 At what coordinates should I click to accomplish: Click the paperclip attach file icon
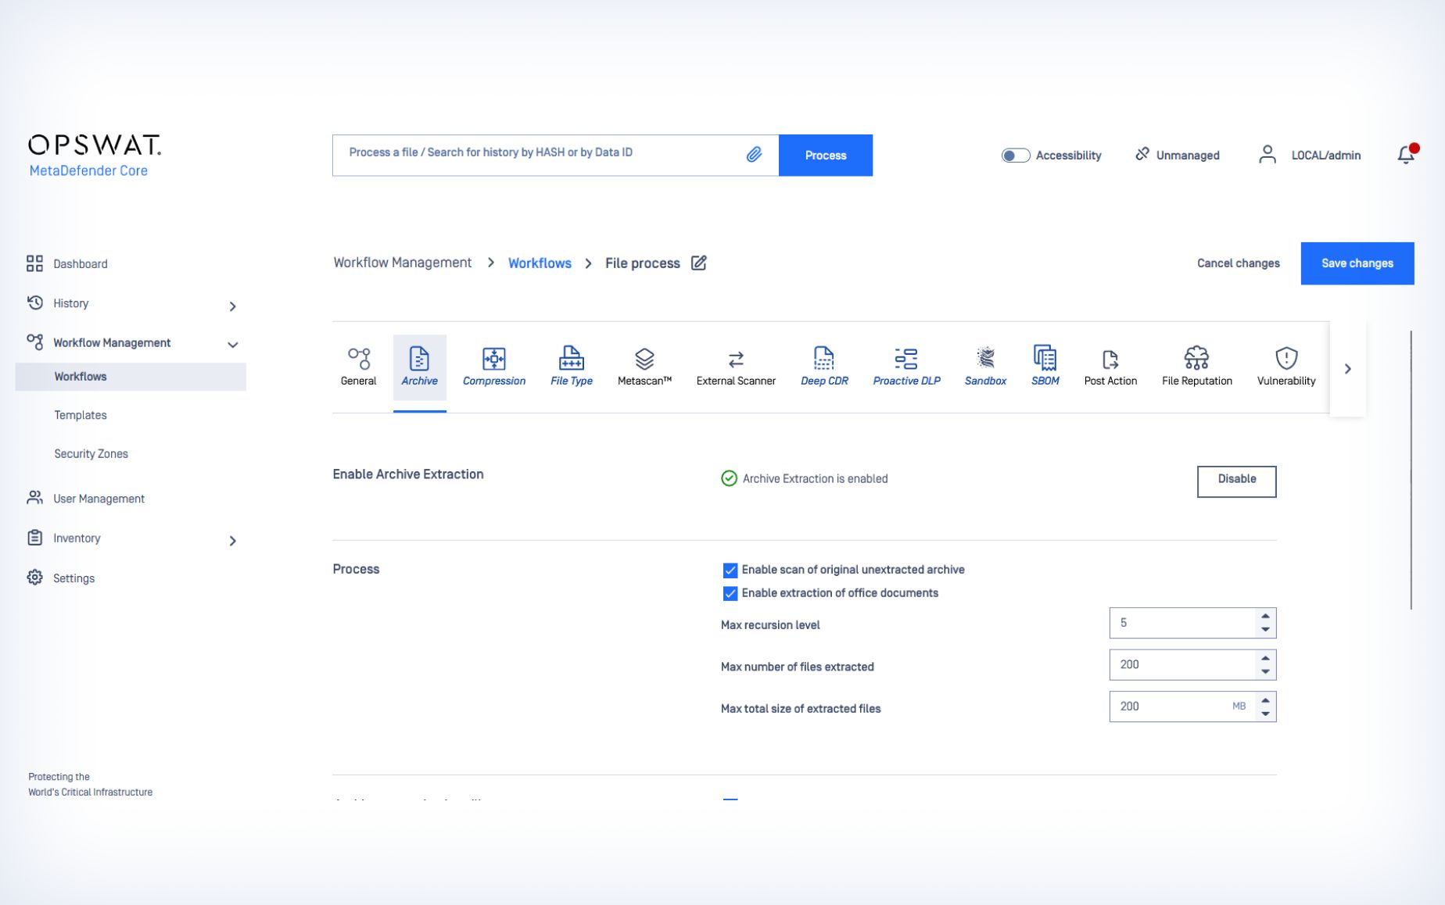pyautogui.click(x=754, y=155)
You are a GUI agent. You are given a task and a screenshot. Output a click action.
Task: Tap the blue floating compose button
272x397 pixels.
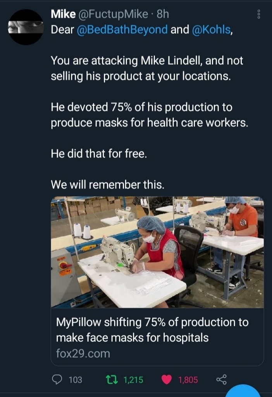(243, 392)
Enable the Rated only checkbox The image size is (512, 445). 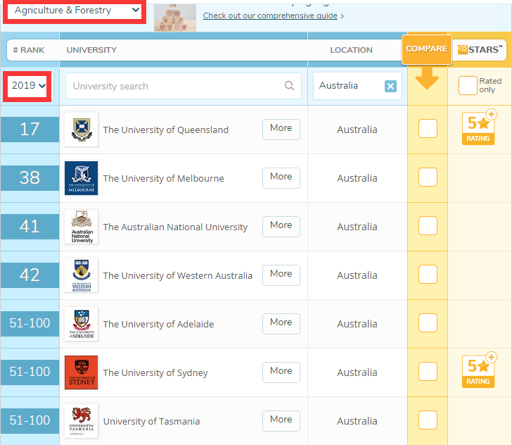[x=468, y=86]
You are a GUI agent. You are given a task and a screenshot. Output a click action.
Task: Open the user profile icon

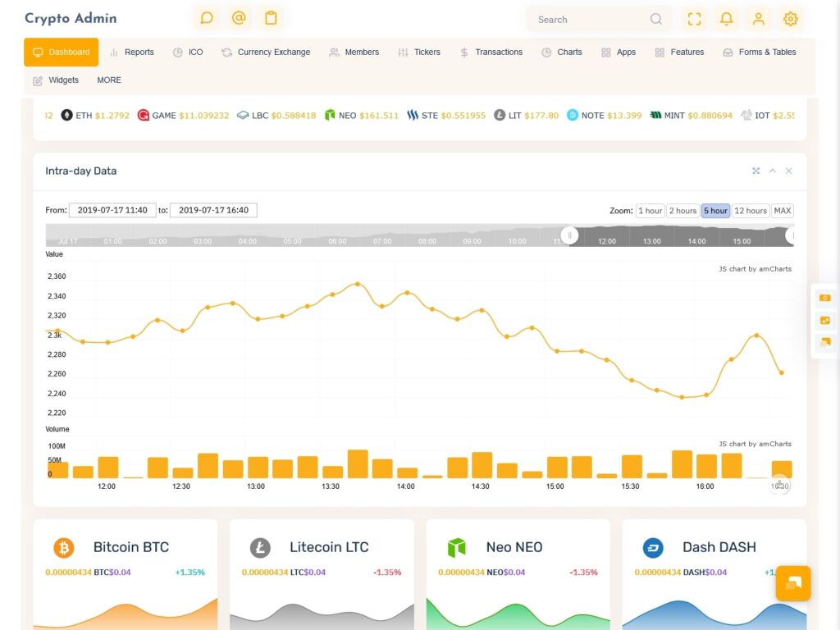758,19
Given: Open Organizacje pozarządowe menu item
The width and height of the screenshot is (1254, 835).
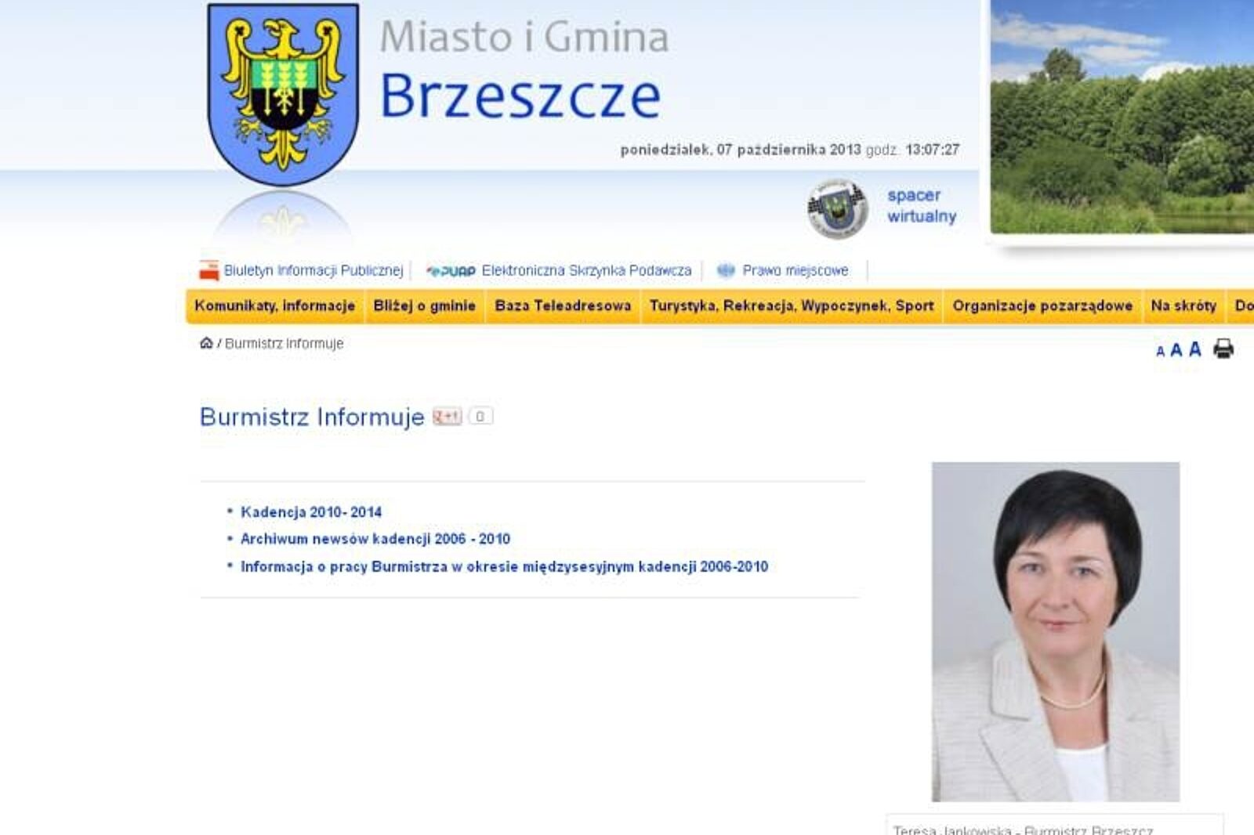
+ + +
:: What is required ::
Print exactly the lines from the one containing "Given: Open Organizacje pozarządowe menu item" through the last line of the records, both included, and leave out the pictures.

:: Answer to this exercise ::
Given: Open Organizacje pozarządowe menu item
The width and height of the screenshot is (1254, 835).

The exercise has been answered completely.